A mediados de septiembre el Vicariato permitió la reapertura de las iglesias para la Eucaristía, por supuesto con todas las cautelas, restricciones de aforo, distancias y protocolos de seguridad establecidos. En Indiana las autoridades habíamos acordado que solo habría cultos de las diferentes religiones una vez por semana, de modo que seis meses después llegó el momento de la misa dominical. Qué alivio y qué nervios.
¿Cómo es posible, con las horas de vuelo que uno ya va acumulando, que sintiera ese gusanillo más propio de debutantes? Creo que lo que asomaba era el deseo, o más bien la necesidad apremiante de reencontrarme como pastor, de verme en medio de mi gente, de conocer a quienes he prometido cuidar y servir, aunque no hubiera ceremonias de “toma de posesión” ni vainas por el estilo.
Y llegaron, vaya que sí. Quizás empujados por un afán gemelo al mío, cuánto tiempo sin poder gustar la compañía en la fe de los otros, sin poder expresar como una comunidad el cariño al Señor. En la entrada se tomaba la temperatura y se ofrecía alcohol para las manos; luego, un acomodador iba ubicando a las personas. Curiosamente, como las familias suelen siempre sentarse juntas, el resultado visual de la asamblea no fue muy diferente a épocas sin virus… salvo por los tapabocas, claro.
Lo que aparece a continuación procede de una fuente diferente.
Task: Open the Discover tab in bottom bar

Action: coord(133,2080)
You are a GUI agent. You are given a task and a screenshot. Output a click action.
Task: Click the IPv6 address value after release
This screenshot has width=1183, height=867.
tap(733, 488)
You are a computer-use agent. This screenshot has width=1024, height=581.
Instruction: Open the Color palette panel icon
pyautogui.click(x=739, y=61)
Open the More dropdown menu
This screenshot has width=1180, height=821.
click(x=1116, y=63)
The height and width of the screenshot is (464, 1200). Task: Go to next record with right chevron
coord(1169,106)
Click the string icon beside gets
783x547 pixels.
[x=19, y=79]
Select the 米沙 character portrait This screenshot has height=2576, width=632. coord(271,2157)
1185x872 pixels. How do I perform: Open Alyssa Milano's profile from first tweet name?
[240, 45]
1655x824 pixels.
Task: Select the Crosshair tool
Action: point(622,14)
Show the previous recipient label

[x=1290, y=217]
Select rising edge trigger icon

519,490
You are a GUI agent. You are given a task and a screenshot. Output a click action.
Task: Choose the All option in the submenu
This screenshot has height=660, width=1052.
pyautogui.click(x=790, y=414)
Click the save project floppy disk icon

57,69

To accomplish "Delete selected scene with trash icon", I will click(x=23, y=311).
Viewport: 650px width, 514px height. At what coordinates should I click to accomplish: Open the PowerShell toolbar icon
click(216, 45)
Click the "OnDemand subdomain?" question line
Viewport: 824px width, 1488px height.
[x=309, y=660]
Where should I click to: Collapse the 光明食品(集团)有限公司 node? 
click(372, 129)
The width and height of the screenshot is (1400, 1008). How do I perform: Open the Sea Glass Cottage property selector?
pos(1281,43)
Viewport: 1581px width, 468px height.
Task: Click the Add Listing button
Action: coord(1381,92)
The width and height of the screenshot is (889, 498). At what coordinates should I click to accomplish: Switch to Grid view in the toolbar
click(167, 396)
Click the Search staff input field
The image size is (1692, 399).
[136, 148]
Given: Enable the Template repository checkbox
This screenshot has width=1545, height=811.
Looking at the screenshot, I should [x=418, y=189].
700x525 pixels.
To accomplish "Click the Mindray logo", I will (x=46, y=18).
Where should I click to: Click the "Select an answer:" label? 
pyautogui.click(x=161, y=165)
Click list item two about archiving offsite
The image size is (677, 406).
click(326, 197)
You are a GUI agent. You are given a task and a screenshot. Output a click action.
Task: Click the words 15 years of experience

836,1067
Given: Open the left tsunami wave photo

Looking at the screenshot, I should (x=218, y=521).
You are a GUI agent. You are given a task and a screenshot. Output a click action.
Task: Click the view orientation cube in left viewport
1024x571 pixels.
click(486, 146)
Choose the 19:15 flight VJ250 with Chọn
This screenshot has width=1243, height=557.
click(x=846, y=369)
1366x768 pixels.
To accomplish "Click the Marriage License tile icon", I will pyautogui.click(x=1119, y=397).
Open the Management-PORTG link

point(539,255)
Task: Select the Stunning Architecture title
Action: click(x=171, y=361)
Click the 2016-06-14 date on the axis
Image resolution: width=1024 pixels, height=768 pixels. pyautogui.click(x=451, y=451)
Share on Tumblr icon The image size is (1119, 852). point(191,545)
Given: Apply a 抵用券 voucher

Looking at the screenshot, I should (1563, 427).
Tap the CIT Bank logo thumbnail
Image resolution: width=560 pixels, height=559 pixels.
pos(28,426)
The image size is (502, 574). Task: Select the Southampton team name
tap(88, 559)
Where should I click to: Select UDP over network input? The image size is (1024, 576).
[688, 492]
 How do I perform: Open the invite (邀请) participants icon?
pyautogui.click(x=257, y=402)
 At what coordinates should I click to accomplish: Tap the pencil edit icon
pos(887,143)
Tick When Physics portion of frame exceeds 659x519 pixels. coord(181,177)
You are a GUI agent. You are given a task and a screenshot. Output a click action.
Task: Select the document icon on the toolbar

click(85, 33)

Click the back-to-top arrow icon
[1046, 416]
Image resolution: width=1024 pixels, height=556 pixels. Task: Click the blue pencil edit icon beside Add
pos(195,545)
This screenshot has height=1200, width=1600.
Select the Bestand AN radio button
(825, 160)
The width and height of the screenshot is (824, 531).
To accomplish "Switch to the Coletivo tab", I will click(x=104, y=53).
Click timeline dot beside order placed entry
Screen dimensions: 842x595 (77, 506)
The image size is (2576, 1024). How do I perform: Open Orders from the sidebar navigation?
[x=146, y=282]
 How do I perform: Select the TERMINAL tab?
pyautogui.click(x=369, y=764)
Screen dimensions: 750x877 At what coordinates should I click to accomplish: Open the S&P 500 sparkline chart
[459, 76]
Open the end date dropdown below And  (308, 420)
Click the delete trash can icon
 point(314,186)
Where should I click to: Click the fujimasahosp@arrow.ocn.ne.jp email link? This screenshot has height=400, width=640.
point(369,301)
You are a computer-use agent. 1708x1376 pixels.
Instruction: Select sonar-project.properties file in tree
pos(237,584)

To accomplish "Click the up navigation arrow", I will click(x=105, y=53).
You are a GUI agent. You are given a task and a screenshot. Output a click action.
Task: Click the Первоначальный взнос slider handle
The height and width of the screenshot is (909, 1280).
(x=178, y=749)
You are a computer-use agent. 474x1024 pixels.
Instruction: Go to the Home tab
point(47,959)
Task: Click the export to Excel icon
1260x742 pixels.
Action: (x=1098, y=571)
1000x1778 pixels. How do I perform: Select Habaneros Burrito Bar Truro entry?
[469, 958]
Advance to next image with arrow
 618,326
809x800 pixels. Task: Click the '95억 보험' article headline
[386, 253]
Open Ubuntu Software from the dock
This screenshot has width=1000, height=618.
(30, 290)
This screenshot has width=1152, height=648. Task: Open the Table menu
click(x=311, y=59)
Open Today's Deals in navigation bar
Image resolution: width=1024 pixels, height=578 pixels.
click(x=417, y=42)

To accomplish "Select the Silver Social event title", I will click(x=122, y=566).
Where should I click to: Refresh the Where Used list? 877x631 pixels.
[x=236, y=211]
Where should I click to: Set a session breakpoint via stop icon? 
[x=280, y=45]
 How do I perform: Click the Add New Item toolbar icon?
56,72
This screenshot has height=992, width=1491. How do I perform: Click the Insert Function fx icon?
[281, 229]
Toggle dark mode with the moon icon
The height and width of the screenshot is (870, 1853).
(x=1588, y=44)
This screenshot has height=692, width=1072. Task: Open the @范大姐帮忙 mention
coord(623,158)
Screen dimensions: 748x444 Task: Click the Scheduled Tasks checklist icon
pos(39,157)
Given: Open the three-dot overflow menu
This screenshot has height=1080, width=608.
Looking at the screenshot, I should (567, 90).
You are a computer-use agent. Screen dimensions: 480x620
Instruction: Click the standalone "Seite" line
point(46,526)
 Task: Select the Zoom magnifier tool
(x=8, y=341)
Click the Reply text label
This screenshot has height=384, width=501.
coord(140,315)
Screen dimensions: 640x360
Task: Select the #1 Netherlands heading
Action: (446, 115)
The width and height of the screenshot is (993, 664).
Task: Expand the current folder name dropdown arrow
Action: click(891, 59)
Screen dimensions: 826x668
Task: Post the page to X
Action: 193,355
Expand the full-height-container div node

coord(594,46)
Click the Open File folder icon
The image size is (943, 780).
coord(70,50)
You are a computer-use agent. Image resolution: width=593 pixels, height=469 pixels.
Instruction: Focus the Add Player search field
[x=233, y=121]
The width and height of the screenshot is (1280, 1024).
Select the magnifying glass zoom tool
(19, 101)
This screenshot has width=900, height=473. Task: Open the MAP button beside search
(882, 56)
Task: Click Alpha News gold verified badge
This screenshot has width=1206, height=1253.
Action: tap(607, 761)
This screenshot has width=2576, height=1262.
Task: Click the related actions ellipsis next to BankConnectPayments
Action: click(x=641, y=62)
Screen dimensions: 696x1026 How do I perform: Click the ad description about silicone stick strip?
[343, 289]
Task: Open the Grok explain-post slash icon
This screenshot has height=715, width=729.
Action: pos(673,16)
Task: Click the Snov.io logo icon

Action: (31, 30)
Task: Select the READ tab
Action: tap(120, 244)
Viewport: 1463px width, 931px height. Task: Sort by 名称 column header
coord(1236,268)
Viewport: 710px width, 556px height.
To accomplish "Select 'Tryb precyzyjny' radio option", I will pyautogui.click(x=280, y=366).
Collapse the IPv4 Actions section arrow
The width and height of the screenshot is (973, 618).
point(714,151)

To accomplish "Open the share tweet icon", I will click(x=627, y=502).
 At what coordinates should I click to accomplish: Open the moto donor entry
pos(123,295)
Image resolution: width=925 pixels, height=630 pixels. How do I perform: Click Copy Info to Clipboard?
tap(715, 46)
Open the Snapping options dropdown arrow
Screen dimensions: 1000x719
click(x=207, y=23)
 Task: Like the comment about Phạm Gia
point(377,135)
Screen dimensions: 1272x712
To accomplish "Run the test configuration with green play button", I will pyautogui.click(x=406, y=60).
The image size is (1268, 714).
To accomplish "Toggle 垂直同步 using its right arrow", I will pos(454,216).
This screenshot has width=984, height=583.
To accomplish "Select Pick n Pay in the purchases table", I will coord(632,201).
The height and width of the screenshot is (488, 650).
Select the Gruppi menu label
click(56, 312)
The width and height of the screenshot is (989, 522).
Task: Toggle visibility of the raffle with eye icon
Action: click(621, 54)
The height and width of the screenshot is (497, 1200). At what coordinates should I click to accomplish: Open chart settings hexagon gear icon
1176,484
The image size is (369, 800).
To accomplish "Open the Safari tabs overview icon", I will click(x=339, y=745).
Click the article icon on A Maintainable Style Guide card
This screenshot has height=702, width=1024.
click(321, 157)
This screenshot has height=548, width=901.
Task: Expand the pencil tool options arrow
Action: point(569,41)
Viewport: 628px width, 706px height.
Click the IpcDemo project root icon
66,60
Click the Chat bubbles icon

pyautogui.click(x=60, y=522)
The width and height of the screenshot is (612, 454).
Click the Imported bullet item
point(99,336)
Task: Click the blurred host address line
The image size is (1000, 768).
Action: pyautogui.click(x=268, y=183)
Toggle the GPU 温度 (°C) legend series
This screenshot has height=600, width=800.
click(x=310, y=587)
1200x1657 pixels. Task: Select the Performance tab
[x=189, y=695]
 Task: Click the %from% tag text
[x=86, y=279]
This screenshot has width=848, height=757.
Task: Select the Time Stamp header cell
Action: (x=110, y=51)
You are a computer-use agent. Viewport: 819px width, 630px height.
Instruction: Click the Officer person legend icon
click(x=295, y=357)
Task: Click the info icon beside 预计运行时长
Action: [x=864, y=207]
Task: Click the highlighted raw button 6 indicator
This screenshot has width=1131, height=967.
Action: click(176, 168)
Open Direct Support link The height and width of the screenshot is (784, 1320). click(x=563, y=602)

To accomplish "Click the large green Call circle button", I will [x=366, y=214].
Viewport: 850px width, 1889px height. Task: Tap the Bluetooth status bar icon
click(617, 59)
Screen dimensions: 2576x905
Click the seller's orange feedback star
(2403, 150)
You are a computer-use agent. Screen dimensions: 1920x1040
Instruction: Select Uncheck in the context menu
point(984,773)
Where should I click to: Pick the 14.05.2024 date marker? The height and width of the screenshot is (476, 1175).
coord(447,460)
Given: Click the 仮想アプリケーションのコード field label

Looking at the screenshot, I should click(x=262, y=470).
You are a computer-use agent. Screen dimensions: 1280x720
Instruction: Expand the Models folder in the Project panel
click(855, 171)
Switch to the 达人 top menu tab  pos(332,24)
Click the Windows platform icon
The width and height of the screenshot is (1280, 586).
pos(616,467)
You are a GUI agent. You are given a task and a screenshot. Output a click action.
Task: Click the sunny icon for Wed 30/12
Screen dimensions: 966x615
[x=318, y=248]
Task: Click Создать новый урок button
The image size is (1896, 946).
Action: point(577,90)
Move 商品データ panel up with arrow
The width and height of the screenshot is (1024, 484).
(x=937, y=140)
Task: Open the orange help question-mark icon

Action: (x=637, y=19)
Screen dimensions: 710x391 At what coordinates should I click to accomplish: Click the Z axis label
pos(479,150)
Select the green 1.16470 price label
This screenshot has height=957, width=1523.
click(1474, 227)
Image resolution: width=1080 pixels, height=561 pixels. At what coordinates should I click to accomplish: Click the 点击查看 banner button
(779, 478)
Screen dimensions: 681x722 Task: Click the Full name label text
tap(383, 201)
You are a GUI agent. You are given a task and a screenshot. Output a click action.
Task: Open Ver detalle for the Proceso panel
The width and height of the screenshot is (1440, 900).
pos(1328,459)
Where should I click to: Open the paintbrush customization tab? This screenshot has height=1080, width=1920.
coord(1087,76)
Inevitablemente salió pedir ayuda a Dios, agarrarnos juntos a Él en medio de esta triste pandemia. También recordar a los que se marcharon tan rápido que no cupieron las adecuadas despedidas. Pero definitivamente campeaba la emoción de recobrar algo nuestro, una rutina que nos ayuda con simplicidad a ir viviendo el seguimiento de Jesús, un signo de identidad de los católicos, un momento de encuentro con vecinos, parientes y amigos.
Como en un flash-back, regresé a mis queridos pueblos de Extremadura, a esa experiencia de juntarnos la comunidad parroquial cada domingo, casi siempre las mismas personas. En el frío invierno de Santa Ana con las estufas o en el verano de Valencia cuando el campo amarillea para la siega, ahí, una y otra vez, cuajando una hermosa familiaridad. Poder llamar a cada persona por su nombre, ser parte de sus vidas, gozar de confianza, sentir el corazón amigablemente abrigado.
También en Indiana a todos fui saludando cuando ya estaban sentados esperando el inicio de la celebración. Bromeando, preguntando cómo te llamas, tratando de arrancar una sonrisa bajo la mascarilla. Y caramba, qué feo es presidir la misa con esa cosa. La capacidad gestual de tu rostro queda mermada, a trompicones te haces escuchar y entender, y peor con mi español de España que la gente a duras penas comprende…
Queda establecer y potenciar el contacto visual durante la homilía, utilizar el cuerpo, los brazos, las inflexiones de la voz. Los asentimientos de cabeza me valían como feed-back, parece que les llegaba la versión amazónica del cuento de los trabajadores en la viña-chacra de yucas. En la comunión, sin que pueda haber canto y todos en la mano (ventajas de la pandemia), algunos recibían y recién se daban cuenta de que con la emoción no se habían levantado el tapabocas, y ahora ¿qué?
Llevamos tres domingos, mañana el cuarto. Disfrutando de la sensación de ser cura de pueblo, en mi piel, coincidiendo conmigo mismo. Y dejando que tome posesión de mí esta gente sencilla y selvática, aprendiendo a quererlos y procurando hacerme querer.